Too late now at 6:15pm to show true appreciation. I jest. I cannot in any fairness celebrate. Fruitcakes- and this includes the pannetone- lack any emotional or tangy connection for me.

As Sam-I-am would have it “I do not like it” anyway it’s sliced. Heavy cakes that can double as doorstops or the Italian lightweight versions have no appeal.

The culinary imagination that decided to throw all manner of dried fruits and some nuts into a batter is foreign to me. It does not matter from which continental provenance, this cake ain’t to my liking.

In a flash

It’s astounding to think that a person’s life often spans nearly a century. Even more so when I realize mine has already covered three-quarters of one.

In some ways, the experience of all those years has been futuristic.

As an aside in the midst of this ramble, I wonder if the cave dwellers in our distant past didn’t have that same intimation. When fire was discovered or the wheel, didn’t they feel they were encountering the future?

In my lifetime so far, it’s the digital information that I appreciate as new and fresh. Computers have evolved to help orchestrate my life from the smallest of screens.

AI, like Hal in the Star Trek film, is a real thing. My experience of it has a robot scheduled to assist with my upcoming mammogram (for an add-on fee of $59.) Many other examples of artificial intelligence abound. One, of the many I am only vaguely aware of, is the rather alarming driverless or self-driving car.

At the beginning of my time on earth, there were no such gadgets or doodads.

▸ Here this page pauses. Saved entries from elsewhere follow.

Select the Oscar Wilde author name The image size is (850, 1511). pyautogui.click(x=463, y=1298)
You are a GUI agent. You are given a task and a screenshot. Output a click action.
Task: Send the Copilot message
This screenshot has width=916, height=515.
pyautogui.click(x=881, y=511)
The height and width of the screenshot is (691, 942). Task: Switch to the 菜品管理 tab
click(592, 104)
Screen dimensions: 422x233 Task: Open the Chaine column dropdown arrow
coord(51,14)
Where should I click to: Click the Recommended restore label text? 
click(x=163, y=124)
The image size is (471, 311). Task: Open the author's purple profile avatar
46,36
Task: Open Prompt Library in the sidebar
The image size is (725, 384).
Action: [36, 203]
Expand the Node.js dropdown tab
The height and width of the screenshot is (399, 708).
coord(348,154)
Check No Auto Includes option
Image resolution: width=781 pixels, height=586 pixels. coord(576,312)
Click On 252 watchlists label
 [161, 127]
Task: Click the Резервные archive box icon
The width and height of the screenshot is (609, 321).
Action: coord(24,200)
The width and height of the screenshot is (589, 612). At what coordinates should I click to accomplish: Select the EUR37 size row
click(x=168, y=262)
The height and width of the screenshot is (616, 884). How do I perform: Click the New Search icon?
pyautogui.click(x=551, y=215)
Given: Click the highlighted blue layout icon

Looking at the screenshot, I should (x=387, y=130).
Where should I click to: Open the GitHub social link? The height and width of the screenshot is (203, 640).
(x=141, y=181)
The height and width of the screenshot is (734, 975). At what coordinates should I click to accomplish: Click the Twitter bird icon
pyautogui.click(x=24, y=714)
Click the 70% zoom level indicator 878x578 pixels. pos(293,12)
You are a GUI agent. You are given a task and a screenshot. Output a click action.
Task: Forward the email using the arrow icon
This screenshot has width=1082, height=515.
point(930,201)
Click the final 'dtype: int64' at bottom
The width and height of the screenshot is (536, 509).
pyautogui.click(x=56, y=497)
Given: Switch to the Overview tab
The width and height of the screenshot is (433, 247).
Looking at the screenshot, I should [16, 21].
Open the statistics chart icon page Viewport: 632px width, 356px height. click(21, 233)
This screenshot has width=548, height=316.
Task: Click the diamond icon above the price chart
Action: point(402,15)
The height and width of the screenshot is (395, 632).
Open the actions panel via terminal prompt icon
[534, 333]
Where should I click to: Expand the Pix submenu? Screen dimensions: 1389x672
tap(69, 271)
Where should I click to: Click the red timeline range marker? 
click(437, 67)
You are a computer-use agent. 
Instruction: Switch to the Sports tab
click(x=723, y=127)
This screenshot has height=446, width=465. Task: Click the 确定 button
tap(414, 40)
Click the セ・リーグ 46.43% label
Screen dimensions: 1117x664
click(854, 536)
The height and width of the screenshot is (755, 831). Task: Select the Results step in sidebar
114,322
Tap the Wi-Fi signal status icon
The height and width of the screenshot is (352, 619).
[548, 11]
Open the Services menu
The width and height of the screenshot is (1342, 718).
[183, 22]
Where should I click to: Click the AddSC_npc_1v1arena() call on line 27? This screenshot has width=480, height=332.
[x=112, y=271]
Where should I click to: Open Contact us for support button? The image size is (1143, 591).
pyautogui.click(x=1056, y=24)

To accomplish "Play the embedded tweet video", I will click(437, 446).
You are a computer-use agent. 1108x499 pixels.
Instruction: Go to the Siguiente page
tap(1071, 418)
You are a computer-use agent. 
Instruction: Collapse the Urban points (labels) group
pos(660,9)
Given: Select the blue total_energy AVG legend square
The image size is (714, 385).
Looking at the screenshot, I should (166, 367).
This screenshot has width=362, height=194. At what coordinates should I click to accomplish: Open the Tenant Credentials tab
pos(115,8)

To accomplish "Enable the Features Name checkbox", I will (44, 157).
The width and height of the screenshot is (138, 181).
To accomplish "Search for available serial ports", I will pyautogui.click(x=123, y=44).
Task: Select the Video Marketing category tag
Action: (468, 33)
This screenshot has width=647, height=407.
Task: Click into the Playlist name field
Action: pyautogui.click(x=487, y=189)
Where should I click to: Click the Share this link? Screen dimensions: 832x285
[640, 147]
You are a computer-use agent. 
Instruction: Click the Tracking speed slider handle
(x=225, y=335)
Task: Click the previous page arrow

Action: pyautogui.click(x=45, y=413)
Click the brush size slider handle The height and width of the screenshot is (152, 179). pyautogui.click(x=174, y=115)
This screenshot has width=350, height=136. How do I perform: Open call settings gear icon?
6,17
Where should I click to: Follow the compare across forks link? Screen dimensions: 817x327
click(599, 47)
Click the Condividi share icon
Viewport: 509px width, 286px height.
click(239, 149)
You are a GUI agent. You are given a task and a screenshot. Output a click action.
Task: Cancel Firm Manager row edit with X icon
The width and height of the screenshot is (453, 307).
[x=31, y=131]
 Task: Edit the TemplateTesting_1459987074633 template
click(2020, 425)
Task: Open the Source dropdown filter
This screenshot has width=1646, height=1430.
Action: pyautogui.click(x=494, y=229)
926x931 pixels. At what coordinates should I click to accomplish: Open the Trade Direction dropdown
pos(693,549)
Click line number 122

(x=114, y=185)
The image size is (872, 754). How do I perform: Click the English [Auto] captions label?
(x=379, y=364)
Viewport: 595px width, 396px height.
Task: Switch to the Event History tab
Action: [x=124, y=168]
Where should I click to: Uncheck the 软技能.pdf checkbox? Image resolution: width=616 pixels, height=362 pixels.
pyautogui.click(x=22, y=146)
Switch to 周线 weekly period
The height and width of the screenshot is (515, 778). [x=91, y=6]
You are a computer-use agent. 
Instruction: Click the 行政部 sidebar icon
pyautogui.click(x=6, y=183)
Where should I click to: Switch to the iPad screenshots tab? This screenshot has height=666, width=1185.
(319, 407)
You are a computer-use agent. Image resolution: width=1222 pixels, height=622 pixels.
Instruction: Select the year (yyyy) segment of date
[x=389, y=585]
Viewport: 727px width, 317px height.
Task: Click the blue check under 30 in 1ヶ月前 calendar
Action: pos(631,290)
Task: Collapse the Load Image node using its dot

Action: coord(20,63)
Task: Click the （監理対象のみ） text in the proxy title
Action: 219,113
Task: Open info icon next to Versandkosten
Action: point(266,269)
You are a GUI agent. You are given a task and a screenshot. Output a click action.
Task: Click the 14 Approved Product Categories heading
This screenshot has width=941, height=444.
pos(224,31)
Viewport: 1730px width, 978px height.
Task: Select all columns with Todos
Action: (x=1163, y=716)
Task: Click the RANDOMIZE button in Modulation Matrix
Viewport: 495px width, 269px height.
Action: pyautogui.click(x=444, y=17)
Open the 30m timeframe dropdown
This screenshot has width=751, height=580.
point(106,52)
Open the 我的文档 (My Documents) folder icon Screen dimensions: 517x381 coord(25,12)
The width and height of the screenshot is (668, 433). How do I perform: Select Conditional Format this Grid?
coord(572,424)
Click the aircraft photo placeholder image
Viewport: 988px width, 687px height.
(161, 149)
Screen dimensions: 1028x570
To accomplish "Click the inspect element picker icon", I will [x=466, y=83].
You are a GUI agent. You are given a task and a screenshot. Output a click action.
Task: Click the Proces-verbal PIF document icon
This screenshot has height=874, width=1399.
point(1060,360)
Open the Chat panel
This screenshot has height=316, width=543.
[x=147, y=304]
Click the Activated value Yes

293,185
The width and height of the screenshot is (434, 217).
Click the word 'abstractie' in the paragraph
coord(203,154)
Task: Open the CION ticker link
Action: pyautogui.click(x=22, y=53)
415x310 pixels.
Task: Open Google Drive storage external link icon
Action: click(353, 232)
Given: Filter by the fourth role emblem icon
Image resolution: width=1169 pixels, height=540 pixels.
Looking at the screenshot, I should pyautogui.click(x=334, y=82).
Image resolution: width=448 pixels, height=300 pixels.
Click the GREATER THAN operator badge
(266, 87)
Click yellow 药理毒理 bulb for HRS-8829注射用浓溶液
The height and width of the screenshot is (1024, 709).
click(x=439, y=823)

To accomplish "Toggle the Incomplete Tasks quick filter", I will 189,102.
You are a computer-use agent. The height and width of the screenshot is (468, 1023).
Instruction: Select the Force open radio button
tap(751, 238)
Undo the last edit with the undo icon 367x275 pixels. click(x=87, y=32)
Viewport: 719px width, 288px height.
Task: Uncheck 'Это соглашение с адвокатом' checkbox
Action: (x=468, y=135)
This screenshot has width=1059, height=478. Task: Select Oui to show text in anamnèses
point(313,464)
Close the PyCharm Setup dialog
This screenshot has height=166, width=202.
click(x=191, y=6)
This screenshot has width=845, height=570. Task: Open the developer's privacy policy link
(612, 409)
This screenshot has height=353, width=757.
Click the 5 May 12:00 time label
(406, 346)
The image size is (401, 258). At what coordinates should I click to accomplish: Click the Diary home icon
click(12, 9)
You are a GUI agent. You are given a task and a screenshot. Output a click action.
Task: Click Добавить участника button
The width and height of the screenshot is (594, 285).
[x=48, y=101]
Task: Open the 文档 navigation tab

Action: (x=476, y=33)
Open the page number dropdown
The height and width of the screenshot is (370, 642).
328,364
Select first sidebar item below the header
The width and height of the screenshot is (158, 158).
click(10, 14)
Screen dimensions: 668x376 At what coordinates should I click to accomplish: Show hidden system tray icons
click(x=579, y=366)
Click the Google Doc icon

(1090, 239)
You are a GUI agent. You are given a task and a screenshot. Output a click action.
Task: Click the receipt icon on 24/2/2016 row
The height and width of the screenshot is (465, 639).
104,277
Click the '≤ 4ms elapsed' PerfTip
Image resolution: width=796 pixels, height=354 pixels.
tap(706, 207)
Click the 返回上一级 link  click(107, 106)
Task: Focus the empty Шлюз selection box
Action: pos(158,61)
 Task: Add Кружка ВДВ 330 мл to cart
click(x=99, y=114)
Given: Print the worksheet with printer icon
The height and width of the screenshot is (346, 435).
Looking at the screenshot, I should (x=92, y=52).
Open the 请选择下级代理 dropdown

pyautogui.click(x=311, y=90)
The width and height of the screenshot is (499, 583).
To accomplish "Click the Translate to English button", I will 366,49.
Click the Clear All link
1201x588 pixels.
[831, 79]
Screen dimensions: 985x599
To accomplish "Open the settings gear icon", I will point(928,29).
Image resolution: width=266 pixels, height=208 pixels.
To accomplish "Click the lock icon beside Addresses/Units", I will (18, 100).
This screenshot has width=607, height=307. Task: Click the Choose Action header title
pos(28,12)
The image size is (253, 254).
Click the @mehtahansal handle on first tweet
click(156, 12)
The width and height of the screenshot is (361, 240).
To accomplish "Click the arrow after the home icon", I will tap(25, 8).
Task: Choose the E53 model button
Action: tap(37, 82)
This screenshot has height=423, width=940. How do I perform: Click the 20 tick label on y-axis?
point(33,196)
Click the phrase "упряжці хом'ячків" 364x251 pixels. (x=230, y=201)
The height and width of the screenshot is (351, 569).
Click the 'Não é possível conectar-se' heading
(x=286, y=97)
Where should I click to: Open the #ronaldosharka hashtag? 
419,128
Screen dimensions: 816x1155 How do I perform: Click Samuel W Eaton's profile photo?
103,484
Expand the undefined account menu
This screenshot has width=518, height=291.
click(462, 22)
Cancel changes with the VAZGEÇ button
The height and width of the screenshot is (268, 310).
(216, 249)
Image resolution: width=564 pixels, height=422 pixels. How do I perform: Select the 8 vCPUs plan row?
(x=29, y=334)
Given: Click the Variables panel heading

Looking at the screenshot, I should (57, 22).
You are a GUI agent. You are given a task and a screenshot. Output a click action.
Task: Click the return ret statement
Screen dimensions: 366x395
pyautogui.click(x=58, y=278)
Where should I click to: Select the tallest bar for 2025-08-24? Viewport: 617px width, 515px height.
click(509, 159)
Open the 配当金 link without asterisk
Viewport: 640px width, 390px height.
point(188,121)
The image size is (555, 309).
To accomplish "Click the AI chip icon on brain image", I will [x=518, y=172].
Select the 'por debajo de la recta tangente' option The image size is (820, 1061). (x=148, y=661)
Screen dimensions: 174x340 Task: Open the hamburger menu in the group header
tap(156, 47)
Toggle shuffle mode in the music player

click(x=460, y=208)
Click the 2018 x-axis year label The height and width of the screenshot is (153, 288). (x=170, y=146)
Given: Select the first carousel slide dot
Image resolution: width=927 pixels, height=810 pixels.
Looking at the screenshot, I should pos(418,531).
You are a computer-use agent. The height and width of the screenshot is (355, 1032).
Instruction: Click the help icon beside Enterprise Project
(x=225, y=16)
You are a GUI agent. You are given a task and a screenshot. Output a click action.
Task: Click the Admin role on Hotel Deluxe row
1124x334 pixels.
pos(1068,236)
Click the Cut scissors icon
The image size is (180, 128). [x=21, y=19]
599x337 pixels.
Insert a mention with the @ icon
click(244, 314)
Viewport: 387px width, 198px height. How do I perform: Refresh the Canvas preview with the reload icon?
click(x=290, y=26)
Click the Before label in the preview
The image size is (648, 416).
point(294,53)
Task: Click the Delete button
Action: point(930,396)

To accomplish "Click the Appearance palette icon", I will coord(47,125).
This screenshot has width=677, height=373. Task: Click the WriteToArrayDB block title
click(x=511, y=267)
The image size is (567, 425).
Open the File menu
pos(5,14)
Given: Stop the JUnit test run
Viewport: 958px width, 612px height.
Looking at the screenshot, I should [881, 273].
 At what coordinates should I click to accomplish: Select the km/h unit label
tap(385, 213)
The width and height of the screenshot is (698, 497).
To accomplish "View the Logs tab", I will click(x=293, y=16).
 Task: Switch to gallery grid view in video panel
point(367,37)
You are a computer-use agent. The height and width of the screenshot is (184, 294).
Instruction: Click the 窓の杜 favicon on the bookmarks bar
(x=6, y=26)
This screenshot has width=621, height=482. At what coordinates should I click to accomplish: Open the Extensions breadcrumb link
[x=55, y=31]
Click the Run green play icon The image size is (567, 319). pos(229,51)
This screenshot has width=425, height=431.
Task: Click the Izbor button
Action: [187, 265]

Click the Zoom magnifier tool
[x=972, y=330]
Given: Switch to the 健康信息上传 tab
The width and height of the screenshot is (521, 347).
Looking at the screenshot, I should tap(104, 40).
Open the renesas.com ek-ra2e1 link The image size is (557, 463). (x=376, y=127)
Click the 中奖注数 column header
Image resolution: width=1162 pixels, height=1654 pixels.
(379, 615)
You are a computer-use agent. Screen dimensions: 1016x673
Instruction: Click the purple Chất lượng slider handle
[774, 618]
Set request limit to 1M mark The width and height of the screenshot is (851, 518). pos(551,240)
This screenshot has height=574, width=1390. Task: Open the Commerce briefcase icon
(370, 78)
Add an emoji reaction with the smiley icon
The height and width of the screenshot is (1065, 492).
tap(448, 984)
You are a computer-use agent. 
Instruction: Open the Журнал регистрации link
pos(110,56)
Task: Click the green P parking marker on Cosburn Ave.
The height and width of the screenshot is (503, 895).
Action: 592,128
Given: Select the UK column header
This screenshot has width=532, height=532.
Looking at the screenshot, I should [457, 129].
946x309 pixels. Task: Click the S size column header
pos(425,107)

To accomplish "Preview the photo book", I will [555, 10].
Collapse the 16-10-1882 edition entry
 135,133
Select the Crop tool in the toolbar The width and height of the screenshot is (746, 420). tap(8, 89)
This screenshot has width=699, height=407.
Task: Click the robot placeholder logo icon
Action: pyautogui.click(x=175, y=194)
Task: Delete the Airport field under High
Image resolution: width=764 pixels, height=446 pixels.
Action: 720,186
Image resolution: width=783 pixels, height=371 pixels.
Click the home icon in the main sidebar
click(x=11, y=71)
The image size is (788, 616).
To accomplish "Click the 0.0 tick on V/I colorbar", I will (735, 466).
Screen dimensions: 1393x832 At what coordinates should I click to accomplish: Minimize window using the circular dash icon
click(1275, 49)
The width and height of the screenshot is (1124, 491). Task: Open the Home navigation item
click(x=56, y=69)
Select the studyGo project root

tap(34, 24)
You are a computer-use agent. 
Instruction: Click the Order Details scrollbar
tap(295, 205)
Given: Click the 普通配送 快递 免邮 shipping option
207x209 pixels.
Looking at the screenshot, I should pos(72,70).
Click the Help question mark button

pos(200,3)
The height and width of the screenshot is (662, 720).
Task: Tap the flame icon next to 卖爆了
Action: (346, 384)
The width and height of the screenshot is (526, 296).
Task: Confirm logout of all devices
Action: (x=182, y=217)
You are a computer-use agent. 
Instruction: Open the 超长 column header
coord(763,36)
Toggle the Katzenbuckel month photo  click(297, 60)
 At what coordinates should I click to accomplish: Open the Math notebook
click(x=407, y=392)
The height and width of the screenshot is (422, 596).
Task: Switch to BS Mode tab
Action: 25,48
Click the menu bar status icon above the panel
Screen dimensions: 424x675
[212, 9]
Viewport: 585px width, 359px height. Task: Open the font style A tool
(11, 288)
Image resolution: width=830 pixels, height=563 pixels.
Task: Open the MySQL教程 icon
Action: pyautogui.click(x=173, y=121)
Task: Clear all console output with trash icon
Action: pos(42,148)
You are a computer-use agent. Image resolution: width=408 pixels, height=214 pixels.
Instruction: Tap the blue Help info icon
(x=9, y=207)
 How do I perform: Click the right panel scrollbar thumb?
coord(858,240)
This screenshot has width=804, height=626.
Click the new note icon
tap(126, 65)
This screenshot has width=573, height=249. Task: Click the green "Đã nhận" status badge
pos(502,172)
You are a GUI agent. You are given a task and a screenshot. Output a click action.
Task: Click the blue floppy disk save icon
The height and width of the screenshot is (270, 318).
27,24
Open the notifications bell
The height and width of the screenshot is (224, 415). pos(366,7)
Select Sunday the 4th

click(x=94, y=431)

They would soon become a reality but not an everyday presence. When they crept further into our consciousness, computing devices loomed large but seemed vaguely improbable.

Katherine Hepburn and Spencer Tracy contended with one behemoth of a machine and a budding romance in Desk Set.

In 1957, there was room for some skepticism about just how useful such mechanical interventions would be. Not so anymore.

We carry a whole lot of computing power in our pockets now. Who woulda thunk? I mean back in the 1940s?

Ethical considerations about how much data we share and how much of our identities we give up or over to the machine are somewhere lost in the shuffle of convenience and notoriety. Look at all I am sharing here with strangers.

Without the devices we use to post these thoughts there would be no online forii.

The public square would be a sheep meadow in the middle of town. Those of us so inclined would argue our propositions from soap boxes. Others so inclined would be entertained by the spectacle.

There would be no data breach just a lot of shouting.

Why we watch

When I judge films, I consider the narrative. I want to be told a story. A movie’s success in my eyes has to do with how cogent a tale it tells.

What if the story isn’t the point? This is a visual medium. Pictures might be what you want to see. Sometimes the visuals are the story.

Splashes of color, images moving speedily or in slo-mo, all carefully superimposed over a generational chronicle are what you’ve come to see.

Or perhaps it’s just the art or the movement without the annals and references. Some films need no consistent content to be great or great fun.

Early films, before we had color to beguile us, were often short comedies, like the Charlie Chaplin or Buster Keaton movies or Western dramas or sometimes long dark fantasies like Nosferatu or Metropolis.

I hear, for instance, that Avatar 2 is spectacular. By all appearances that doesn’t mean I would find that it makes sense.

Likewise, I hear that Babylon, by the LaLaLand team, is another beautiful spectacle. In this case, based on its predecessor it likely has a lovely plot.

My assessments about a movie may need an overhaul. Just as I have come to like the ridiculous slapstick of The Stooges and the confusing dialog of the Brothers Marx, perhaps I can absorb and value fantastical ramblings in technicolor and beyond.

New worlds…er words

The sun is always a welcome sight, isn’t it? It’s warmth in winter is referred to by the archaic apricity.

The word derives from the Latin and is a cousin to apricots.

The 2022 Merriam Webster words of the year included the less sunny gaslighting.

Slang is source for new tacks in approaching life’s conundrums. This year reveals touch grass courtesy of teens who want to keep it real as we might have said older school.